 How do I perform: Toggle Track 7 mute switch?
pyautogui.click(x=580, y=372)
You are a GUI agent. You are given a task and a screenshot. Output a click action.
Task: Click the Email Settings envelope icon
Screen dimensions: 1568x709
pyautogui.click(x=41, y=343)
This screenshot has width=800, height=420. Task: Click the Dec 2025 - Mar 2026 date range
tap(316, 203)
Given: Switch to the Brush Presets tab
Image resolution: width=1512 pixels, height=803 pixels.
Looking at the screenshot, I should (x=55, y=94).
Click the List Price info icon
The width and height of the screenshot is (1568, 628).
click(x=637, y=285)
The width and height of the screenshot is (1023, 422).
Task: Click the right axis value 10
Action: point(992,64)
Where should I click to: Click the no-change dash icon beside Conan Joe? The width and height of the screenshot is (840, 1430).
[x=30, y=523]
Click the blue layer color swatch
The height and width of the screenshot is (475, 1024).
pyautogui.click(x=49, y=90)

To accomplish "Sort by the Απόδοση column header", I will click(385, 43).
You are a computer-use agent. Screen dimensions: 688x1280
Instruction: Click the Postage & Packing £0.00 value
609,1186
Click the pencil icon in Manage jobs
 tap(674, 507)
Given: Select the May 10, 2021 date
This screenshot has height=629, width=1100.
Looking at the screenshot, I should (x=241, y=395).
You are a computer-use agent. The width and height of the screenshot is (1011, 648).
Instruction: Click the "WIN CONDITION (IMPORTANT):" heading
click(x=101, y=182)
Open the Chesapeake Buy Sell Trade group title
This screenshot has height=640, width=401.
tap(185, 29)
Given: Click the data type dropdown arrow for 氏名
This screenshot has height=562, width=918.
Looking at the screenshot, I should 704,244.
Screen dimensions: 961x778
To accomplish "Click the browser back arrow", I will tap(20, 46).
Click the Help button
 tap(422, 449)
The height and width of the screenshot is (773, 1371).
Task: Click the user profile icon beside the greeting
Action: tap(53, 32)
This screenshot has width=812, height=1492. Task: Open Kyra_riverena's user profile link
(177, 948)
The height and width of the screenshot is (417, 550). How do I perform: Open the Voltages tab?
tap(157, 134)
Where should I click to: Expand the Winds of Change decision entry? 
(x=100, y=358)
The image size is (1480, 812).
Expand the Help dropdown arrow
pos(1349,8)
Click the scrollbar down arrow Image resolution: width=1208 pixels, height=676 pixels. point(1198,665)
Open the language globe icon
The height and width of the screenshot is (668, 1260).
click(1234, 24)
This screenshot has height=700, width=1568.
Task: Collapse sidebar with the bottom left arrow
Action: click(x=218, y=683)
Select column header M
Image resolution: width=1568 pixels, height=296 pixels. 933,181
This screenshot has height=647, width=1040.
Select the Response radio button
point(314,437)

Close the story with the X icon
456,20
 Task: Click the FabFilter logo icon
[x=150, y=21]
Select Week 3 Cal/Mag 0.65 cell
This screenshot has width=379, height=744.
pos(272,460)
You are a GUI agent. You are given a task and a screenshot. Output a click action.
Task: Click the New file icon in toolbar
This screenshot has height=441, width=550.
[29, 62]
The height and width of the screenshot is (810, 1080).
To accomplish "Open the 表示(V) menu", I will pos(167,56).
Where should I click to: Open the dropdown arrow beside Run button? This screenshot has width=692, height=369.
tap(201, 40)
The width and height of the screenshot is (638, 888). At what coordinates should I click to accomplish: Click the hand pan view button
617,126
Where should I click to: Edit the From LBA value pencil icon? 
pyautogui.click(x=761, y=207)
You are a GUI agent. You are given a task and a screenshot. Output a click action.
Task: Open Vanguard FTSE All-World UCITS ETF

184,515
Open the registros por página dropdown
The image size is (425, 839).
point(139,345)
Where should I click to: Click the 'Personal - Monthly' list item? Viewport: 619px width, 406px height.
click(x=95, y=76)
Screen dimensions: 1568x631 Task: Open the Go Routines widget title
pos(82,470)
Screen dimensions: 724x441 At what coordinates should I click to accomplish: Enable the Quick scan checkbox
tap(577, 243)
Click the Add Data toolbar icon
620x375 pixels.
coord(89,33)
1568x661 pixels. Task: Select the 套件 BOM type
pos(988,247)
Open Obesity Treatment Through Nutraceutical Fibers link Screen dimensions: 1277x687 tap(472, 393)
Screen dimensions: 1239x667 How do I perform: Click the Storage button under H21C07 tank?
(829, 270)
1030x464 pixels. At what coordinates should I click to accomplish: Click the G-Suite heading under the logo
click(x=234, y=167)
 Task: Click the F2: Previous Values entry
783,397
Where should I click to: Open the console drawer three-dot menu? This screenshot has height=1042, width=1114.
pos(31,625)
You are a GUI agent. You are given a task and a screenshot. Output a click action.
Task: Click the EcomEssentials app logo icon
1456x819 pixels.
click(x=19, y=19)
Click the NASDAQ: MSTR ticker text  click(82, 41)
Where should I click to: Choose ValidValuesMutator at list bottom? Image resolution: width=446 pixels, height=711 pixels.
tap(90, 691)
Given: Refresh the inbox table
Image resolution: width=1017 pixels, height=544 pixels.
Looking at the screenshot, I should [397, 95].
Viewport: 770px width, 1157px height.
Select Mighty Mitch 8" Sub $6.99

____

**Try it**
When you reach the line that contains "Click the List Price info icon", stop; that line and every line before it, from the very first line of the data, should be restated word for word.

**Solution to the problem**
 How do I perform: Toggle Track 7 mute switch?
pyautogui.click(x=580, y=372)
You are a GUI agent. You are given a task and a screenshot. Output a click action.
Task: Click the Email Settings envelope icon
Screen dimensions: 1568x709
pyautogui.click(x=41, y=343)
This screenshot has width=800, height=420. Task: Click the Dec 2025 - Mar 2026 date range
tap(316, 203)
Given: Switch to the Brush Presets tab
Image resolution: width=1512 pixels, height=803 pixels.
Looking at the screenshot, I should (x=55, y=94).
Click the List Price info icon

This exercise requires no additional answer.